SECCIÓN DE TEXTO =
──────────────────────────────

Puede que te sorprenda saber que Florence Pugh no es una actriz que haya estudiado para esta profesión. A pesar de esto, ella se volvió una de las actrices británicas nacidas a mediados de los años 90 más reconocidas. El camino de Florence hacia la actuación ilustra perfectamente la importancia de la convicción en el arte. Se trata sobre trabajar duro y tener talento puro. A los 17 años, ella consiguió su primer papel en The Falling (2014) gracias al video de la audición que su madre le ayudó a grabar.

En el set, Florence quería ver las escenas grabadas en los monitores, pero la directora Carol Morley no la dejó. Morley no quería que los jóvenes actores se volvieran vanidosos al enfocarse mucho en cómo se veían delante de la cámara. Este hábito de evitar los monitores se volvió parte del método de trabajo de Florence, que impulsó una filosofía creativa que enfatiza la inmersión total en su personaje.

En Lady Macbeth (2016), Florence interpreta a una novia aparentemente dócil atrapada por el patriarcado, cuya rebelión a través de la infidelidad y el asesinato es una búsqueda de libertad. En La chica del tambor (2018), ella interpreta a una inocente actriz de teatro enredada en un amorío que la convierte en una agente doble. En Luchando con mi familia (2019), ella se vuelve una luchadora legendaria que equilibra la familia, las relaciones y la carrera, lo que requirió una transformación física importante.

Es difícil imaginar que alguien tan joven aborde papeles tan complejos. Florence trae a la vida experiencias pesadas que ella nunca vivió personalmente y, así, se gana la confianza y admiración de la industria. Aunque ella no audicionó para Rey Lear (2018), Anthony Hopkins la invitó a interpretar a su hija, una extraña aprobación del establecimiento Shakesperiano para una actriz autoeducada.

──────────────────────────────

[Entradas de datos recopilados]
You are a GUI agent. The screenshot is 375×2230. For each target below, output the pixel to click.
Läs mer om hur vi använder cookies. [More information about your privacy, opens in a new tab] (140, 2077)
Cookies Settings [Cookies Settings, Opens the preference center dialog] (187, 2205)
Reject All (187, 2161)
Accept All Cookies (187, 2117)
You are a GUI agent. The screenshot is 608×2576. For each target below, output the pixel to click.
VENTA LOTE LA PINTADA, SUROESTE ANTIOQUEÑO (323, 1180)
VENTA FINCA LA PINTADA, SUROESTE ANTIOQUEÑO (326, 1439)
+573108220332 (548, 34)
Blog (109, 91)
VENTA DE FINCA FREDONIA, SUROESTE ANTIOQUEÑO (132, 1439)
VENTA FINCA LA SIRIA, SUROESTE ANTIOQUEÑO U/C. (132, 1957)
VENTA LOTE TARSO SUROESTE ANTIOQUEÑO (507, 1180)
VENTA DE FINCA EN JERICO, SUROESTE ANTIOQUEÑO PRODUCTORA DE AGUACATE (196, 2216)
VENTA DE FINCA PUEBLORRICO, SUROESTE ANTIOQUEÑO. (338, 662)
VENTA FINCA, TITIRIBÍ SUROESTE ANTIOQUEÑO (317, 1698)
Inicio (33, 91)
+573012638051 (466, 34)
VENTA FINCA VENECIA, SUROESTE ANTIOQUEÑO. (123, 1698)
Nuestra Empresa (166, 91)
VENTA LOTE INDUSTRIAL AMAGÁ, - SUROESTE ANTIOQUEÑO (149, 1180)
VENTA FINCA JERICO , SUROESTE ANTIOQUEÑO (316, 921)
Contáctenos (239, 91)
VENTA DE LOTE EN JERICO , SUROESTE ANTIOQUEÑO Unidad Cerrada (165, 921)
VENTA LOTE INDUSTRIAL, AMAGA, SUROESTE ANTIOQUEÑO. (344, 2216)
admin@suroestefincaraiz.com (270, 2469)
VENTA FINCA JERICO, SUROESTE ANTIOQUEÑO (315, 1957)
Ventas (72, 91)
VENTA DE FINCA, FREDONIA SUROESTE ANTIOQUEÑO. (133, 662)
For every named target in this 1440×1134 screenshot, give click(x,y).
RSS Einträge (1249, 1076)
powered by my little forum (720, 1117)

──────────────────────────────

PARTES DEL EJERCICIO =
1) En el texto sobre Florence Pugh, ¿quién la invitó a interpretar a su hija en Rey Lear (2018)?
2) Redacte de forma más breve el párrafo del texto sobre Florence Pugh que comienza con "En el set, Florence quería ver", conservando sus datos principales.
3) Enumere todos los títulos de producciones que menciona el texto sobre Florence Pugh, cada uno con el año que figura entre paréntesis.
Para este ejercicio no se requieren los registros.

RESULTADOS EN ORDEN =
1) Anthony Hopkins.

2) Durante el rodaje, la directora Carol Morley no permitió que Florence viera las escenas en los monitores, pues no quería que los jóvenes actores se volvieran vanidosos por centrarse en su aspecto ante la cámara. Evitar los monitores pasó a formar parte del método de trabajo de Florence, basado en la inmersión total en su personaje.

3)
- The Falling (2014)
- Lady Macbeth (2016)
- La chica del tambor (2018)
- Luchando con mi familia (2019)
- Rey Lear (2018)